### Passage to read

Wyatt's riddling poems and translations broke new ground in English: he introduced, as Brigden says, "the sonnet, the epigram, the Horatian verse epistle" and experimented brilliantly with ottava and terza rima. However, those readers seeking the biography of a poet may come away, not disappointed exactly, but a little confused.
Wyatt's life was eventful; close to the king, he narrowly escaped the block on two occasions. He was an opportunist, a coat-turner and "a carpetbagger" who profited from the dissolution of the monasteries and abandoned the cause of Catherine of Aragon, however reluctantly, for the much sexier Anne Boleyn, then nearly perished with her faction. He was an associate of Thomas Cromwell but again managed to slither away when disaster struck. These pressures may account for the knotty self-questioning and paranoia of his poems. Yet he also spent much of his life abroad on diplomatic missions, and it is this aspect of his life that Brigden foregrounds.
Brigden vividly paints the fascination and horror felt in Europe at England's brutish king and his break with Rome. It suited Henry for Charles V, the Holy Roman Emperor, and Francis I of France to be at odds, making him more influential as a power-broker; he also, for obvious reasons, bitterly opposed the Pope. Wyatt's thankless task was to swivel and manoeuvre at Charles's court, all the time at risk of Henry's rages.
Brigden is upfront about the impossibility of reconstructing Wyatt's character at this distance: "Wyatt was, and remains, elusive." Why did he break with his wife? We don't know. His relationship with his mistress, Elizabeth Darrell, is equally opaque. Henry Howard, Earl of Surrey, another poetic innovator, wrote a 38-line epitaph, one line for each year of Wyatt's life, which begins: "Wyatt resteth here, that quick could never rest." Yet of their friendship we get only glimpses: "In Calais, did Wyatt and Surrey sing of arms and the man? ... perhaps it was Surrey's 'pastime and disport' to read and rhyme with Wyatt … At court, they may often have met …" Or not.
In the acknowledgements, Brigden says she "quailed" at the prospect of writing about Wyatt's poetry. It is generously quoted but not examined in depth; Brigden seems much more interested in his life as a Tudor ambassador. Ultimately, Wyatt's "heart's forest" remains unpenetrated.

### Work to do
**a)** According to the review, how many lines long is the epitaph that Henry Howard, Earl of Surrey, wrote for Wyatt?
**b)** Extract the stretch of the review from "Brigden vividly paints" through "of Henry's rages.".
The material that comes next is not needed.

### Dataset
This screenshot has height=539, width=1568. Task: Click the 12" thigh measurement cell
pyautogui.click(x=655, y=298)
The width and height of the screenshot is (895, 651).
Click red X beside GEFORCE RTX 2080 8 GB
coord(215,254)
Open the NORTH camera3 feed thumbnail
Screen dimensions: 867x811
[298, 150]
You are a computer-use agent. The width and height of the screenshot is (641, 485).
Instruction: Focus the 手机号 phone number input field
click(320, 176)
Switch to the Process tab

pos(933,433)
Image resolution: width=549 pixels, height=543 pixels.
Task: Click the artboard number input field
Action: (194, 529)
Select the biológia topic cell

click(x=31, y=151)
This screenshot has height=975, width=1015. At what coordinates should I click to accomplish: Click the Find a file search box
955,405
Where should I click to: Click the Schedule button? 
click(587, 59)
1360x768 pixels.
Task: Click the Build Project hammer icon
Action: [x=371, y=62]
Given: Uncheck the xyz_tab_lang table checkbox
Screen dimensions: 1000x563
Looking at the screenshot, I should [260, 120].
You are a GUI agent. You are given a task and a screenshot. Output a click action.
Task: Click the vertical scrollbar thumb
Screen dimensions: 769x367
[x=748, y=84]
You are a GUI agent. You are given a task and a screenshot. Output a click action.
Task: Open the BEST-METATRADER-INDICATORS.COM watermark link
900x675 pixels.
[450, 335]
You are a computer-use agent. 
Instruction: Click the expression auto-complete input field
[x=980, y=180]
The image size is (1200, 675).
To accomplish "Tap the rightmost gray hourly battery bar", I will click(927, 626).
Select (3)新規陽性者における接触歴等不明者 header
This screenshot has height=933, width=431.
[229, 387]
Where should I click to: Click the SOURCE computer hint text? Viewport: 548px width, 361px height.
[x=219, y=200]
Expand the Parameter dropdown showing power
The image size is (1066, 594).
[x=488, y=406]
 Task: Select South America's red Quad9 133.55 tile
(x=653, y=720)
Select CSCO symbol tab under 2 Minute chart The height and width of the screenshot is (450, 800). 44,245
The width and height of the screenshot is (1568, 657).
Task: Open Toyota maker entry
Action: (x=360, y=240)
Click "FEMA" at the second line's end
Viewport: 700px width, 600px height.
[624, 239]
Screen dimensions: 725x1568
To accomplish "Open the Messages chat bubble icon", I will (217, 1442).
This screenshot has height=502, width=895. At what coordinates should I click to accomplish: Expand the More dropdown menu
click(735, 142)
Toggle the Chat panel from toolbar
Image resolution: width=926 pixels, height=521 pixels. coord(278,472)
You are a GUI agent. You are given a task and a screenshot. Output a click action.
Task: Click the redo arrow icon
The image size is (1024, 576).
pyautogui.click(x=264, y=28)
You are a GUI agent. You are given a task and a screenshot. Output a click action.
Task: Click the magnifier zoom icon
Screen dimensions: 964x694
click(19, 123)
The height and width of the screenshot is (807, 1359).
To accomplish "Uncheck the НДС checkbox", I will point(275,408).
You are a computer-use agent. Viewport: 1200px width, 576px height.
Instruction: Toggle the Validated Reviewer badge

### Answers for this exercise
**a)** It has 38 lines, one for each year of Wyatt's life.

**b)**
Brigden vividly paints the fascination and horror felt in Europe at England's brutish king and his break with Rome. It suited Henry for Charles V, the Holy Roman Emperor, and Francis I of France to be at odds, making him more influential as a power-broker; he also, for obvious reasons, bitterly opposed the Pope. Wyatt's thankless task was to swivel and manoeuvre at Charles's court, all the time at risk of Henry's rages.